Enables a strict 7-phase collaborative workflow for diagnosing and fixing complex, intermittent, or multi-layer bugs with verified user input and data-backed...
SKILL.md

---
name: complex-bug-debugging-with-ai
description: A meta-methodology for collaborative debugging between humans and AI on complex bugs. When the user reports bugs that are "weird / intermittent / multi-layered / not fixed by restart / cross-system / stuck for a long time", activate this SKILL's 7-phase workflow: "Business-Flow Alignment → Symptom Structuring → Boundary Probing Loop → Solution Layout → Execute & Verify → Failure Escalation → Closed-Loop Documentation". This is dual discipline — it constrains BOTH the AI (no subjective claims, no riding assumptions, must announce failed plans, must stop when user is uncooperative) AND the user (verify the flow diagram, answer structured questions, give precise counter-signals, own the solution decision). On non-cooperation, the AI must call it out using built-in scripts and never push forward "while sick".
---

# Complex Bug Debugging with AI (Engineering Harness for Human × AI Collaboration)

## What this is

Not a case library — **the collaboration workflow itself**.

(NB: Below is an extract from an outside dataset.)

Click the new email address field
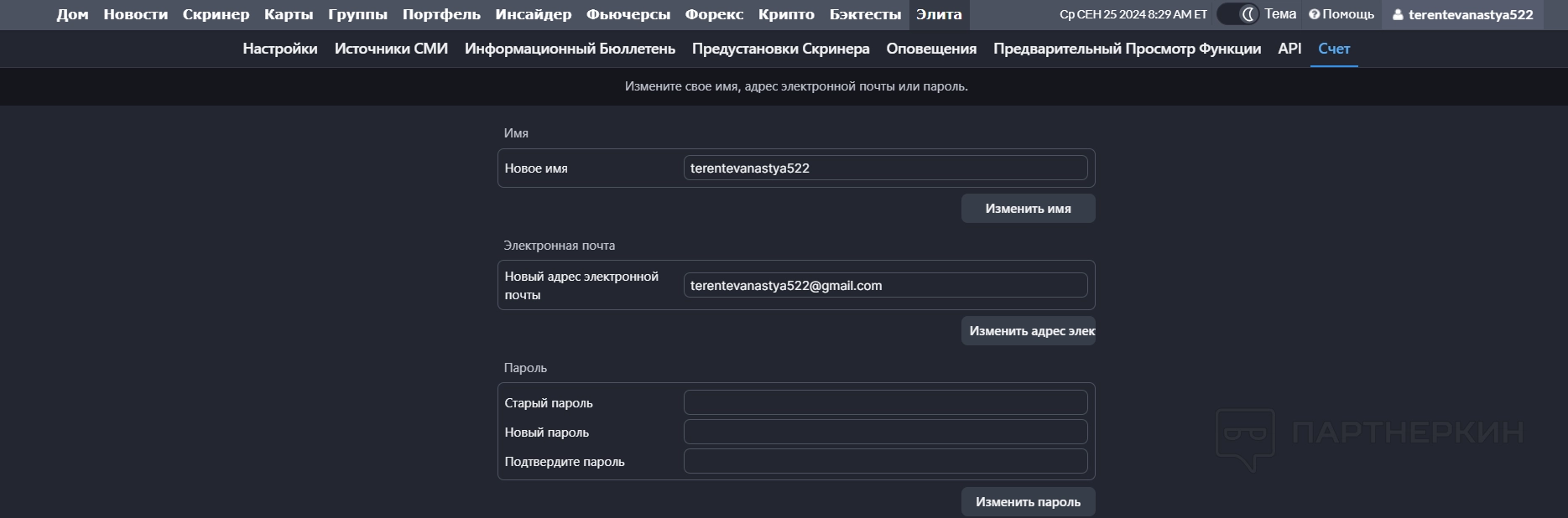1568x518 pixels. (885, 285)

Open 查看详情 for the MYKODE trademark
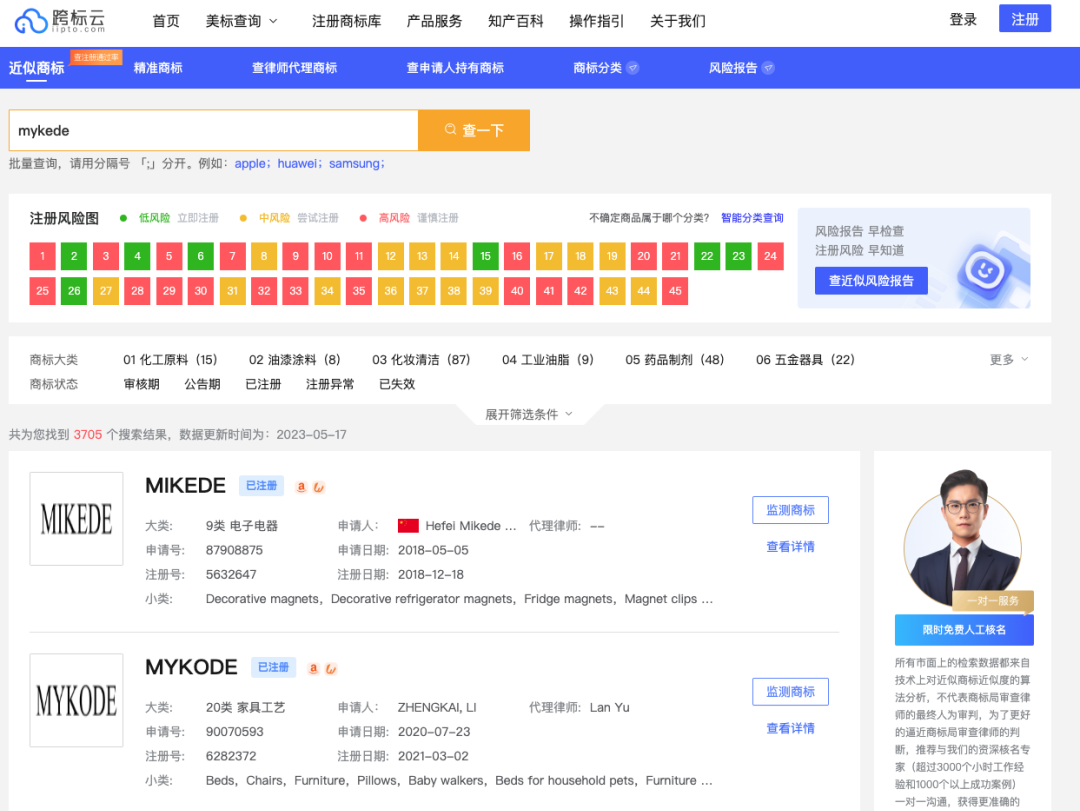point(790,728)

> Case library `bug-pattern-diagnosis` answers "**what is this bug**"
> This SKILL answers "**how to debug a complex bug together with AI**"

**Core belief**: complex bugs cannot be cracked by AI alone, nor by humans alone. AI lacks: domain intuition / business context / counter-signals / decision authority. Humans lack: bandwidth to run 100 commands. **Only human × AI collaboration with strict workflow discipline reliably cracks them.**

## When to activate

Activate proactively when the user describes:
- "Stuck / been debugging this for a long time"
- "Weird / not reproducible / intermittent"
- "Heals after restart, but comes back"
- "Looks like X, but fixing X didn't help"
- "Multiple services / nodes / clusters involved"
- "Looks contradictory on the surface"

For plain NPE / compile errors / "how do I write this function" → **do NOT activate**, just handle directly.

---

## Prerequisite: model and capability pre-check (MUST do)

### 1. Model must be Opus 4.7 (or equivalent)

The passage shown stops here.